Caldas found the most compelling research support for the last two hypotheses. Single parent families and permissive "social norms" seem to be significant contributing factors to increased risk for adolescent pregnancy. He notes that this does not mean that these cause adolescent pregnancy, nor that they are the only contributing factors, nor even the most important ones. Research simply shows that they contribute for some reason in some way.


Caldas has extensively reviewed current research, is aware of the limitations of the various studies, and seems properly conservative in his conclusions from the data. The study appears well-done and the results trustworthy.


  1. This study may inform youth workers of many of the factors which put young women at risk of pregnancy. It also equips them to educate others, particularly single mothers and those who are black or of lower class strata.

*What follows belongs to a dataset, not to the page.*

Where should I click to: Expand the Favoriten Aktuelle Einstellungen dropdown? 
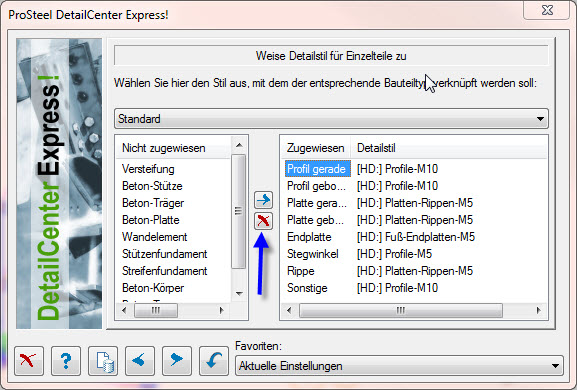[399, 366]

  2. Parents who are less exposed to teen pregnancy should also be educated, as they may be less aware of the risks.
  3. These findings may advise teens of their risk factors. Knowledge of these risks, closer supervision, and contraception discussion may help those who work with youth reduce their risk factors.
  4. Helping kids assess the impact that their environment has on their decisions about sex and contraception may help them reestablish their values. Discussing such questions as "What do those around you believe about premarital sex? Do you think they’re right? What do you think is right for you? Do realize the risks you’re under?", will help youth make informed, critical decisions about sexual issues.